◆ Task prompt:
From the records below, output exactly the lines running from the line containing "Task: Click the パワーゾーン heading" through the line containing "This screenshot has width=1249, height=952.", and no others.

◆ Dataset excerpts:
□ □ □

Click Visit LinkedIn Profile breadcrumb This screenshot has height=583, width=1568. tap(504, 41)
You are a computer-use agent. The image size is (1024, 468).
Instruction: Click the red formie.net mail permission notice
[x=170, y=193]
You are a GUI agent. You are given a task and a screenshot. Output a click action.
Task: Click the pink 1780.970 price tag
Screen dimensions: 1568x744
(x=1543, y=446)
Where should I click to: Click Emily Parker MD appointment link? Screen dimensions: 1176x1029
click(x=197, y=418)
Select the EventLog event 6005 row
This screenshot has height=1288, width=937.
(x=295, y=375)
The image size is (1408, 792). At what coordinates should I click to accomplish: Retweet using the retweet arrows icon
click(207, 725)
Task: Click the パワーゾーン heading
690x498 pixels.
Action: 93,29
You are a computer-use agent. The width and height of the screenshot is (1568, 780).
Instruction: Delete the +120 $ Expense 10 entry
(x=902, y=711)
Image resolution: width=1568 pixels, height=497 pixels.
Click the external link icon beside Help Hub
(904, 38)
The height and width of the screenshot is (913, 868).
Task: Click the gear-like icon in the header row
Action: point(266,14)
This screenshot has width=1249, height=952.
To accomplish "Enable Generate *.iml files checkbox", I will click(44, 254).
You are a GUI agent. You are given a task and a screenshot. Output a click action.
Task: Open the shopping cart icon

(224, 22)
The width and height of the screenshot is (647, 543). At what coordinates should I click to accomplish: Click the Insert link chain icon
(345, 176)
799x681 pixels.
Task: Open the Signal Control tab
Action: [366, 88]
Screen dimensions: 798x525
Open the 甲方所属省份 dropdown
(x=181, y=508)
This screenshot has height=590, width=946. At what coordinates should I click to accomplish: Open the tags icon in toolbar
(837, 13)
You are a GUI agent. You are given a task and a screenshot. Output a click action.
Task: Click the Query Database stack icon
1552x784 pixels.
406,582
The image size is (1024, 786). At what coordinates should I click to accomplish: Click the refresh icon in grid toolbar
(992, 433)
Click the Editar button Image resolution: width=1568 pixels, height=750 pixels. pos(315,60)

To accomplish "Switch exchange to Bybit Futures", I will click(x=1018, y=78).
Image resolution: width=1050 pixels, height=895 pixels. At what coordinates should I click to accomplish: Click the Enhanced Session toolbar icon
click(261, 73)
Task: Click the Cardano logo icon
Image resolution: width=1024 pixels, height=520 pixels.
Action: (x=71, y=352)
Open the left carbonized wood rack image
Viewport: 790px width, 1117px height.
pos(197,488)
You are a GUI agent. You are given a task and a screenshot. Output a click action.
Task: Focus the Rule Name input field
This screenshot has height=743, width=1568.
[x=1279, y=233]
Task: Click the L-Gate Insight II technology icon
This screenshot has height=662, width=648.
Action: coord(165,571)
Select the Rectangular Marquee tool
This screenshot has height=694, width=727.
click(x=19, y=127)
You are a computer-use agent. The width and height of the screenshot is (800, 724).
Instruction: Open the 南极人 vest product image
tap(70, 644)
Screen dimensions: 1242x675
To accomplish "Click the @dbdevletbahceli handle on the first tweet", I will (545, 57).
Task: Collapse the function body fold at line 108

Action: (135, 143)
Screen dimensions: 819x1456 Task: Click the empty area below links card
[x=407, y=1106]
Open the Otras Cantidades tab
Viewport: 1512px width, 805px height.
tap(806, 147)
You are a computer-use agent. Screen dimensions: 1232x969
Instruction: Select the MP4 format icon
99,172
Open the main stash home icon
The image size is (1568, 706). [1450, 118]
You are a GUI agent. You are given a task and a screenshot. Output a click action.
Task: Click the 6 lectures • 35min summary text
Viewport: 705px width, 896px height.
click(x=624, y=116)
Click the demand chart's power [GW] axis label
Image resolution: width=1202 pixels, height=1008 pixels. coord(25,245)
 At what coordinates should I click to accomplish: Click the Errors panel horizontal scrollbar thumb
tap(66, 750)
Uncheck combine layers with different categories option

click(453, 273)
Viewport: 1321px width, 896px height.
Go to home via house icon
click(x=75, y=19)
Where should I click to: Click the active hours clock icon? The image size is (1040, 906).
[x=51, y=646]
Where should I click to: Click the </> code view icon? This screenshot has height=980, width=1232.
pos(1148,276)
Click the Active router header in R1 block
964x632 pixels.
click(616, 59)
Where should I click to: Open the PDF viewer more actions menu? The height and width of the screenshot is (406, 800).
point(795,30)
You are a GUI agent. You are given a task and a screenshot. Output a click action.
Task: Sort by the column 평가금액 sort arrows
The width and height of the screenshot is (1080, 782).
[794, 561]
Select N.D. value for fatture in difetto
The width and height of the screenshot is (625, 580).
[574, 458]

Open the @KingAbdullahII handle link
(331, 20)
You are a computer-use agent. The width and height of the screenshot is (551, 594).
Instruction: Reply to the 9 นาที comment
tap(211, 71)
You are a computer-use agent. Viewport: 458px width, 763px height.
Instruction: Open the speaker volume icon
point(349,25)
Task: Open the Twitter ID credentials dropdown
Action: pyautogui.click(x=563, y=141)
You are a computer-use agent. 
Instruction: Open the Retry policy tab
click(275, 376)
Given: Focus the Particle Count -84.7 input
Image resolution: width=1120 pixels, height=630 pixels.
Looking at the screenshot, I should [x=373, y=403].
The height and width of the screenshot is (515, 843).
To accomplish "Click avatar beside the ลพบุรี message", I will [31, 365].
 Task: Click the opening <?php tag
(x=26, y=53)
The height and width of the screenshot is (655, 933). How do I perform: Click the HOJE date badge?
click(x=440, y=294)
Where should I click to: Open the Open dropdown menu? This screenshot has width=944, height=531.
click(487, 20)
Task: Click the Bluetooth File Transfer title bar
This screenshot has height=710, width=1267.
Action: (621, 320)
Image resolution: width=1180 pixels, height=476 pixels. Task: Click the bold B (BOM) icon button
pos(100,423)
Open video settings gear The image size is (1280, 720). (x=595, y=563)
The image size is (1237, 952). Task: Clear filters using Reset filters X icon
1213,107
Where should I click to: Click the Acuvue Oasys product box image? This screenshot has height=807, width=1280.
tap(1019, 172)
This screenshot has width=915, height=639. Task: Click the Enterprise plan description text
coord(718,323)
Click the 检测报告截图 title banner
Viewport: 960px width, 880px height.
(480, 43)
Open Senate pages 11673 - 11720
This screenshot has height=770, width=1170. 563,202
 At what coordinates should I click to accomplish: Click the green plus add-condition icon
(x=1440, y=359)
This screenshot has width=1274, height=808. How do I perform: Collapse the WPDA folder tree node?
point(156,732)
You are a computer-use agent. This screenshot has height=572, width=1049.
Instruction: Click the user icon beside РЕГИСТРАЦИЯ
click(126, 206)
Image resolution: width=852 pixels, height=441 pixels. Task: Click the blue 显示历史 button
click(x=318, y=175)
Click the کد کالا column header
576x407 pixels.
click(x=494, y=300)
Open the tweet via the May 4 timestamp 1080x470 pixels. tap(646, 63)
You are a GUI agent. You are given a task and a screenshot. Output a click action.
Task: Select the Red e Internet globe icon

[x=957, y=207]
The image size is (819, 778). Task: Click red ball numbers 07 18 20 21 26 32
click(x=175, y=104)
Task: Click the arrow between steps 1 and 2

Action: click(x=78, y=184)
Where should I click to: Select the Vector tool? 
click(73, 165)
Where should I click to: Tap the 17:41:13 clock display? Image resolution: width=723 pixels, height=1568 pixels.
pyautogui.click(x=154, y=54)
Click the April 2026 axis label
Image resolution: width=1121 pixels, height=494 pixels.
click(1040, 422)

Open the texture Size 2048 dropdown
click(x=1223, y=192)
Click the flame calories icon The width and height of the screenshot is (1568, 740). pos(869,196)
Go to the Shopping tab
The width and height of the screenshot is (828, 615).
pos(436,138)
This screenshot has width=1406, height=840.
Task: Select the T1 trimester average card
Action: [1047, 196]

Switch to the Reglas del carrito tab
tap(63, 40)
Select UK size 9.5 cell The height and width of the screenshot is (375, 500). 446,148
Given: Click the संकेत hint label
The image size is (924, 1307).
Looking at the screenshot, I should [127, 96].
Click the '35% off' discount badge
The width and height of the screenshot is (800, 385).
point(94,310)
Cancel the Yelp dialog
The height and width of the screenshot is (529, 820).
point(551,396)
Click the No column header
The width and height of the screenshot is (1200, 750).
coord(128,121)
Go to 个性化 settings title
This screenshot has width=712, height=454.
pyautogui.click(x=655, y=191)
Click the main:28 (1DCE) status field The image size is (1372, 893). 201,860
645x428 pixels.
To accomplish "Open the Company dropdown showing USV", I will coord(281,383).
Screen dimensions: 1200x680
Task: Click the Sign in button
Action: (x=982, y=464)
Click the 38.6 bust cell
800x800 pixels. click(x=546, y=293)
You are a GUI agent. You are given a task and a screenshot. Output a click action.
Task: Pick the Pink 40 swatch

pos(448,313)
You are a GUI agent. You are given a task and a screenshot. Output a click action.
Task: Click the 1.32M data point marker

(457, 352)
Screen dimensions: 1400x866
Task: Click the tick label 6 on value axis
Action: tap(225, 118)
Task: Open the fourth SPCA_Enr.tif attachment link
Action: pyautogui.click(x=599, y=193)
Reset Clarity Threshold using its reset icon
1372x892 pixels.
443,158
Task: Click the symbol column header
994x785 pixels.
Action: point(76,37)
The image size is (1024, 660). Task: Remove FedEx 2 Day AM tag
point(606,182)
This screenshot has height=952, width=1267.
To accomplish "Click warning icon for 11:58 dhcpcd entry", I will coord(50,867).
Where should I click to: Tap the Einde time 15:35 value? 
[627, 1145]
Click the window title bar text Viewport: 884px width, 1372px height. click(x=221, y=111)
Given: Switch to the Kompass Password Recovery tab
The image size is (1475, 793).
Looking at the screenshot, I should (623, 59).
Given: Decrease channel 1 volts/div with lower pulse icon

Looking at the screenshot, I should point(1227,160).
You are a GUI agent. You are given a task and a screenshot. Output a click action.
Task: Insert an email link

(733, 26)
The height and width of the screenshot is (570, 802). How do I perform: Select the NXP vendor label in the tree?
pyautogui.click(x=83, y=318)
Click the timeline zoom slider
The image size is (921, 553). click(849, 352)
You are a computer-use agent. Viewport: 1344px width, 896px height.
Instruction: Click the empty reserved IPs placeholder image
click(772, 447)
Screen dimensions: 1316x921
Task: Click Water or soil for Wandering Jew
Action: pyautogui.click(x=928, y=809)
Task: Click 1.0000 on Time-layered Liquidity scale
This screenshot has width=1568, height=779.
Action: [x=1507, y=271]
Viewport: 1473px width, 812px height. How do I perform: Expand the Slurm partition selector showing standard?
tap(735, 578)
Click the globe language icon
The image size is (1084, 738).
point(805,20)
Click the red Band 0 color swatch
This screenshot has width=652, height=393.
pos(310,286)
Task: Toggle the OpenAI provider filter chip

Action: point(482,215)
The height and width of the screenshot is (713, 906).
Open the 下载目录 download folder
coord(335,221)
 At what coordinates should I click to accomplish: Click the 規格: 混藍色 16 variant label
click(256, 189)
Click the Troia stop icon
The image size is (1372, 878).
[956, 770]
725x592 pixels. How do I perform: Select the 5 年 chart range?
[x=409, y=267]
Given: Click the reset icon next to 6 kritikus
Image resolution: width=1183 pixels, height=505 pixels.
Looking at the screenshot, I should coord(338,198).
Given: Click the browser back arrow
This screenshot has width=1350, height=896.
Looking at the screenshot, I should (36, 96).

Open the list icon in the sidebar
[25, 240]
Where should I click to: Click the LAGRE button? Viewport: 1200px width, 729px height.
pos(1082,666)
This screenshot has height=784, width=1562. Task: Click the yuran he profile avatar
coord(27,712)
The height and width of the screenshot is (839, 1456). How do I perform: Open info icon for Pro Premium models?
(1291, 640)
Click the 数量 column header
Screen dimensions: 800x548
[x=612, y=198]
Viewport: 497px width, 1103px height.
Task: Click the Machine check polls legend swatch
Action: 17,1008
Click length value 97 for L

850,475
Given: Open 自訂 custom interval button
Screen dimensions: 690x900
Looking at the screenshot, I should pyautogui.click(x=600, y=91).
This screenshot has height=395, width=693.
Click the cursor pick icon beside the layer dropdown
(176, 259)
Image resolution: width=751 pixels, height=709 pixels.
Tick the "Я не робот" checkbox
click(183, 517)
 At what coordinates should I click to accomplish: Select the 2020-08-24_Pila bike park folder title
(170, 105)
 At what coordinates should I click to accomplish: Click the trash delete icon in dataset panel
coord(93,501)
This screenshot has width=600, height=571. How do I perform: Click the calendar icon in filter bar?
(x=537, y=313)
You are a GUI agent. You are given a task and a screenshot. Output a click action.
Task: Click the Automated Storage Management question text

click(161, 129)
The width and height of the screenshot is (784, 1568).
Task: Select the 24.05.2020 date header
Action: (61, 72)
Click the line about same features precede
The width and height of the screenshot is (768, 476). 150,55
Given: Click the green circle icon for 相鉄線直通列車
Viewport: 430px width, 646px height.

□ □ □

◆ Output for this task:
Task: Click the パワーゾーン heading
690x498 pixels.
Action: 93,29
You are a computer-use agent. The width and height of the screenshot is (1568, 780).
Instruction: Delete the +120 $ Expense 10 entry
(x=902, y=711)
Image resolution: width=1568 pixels, height=497 pixels.
Click the external link icon beside Help Hub
(904, 38)
The height and width of the screenshot is (913, 868).
Task: Click the gear-like icon in the header row
Action: point(266,14)
This screenshot has width=1249, height=952.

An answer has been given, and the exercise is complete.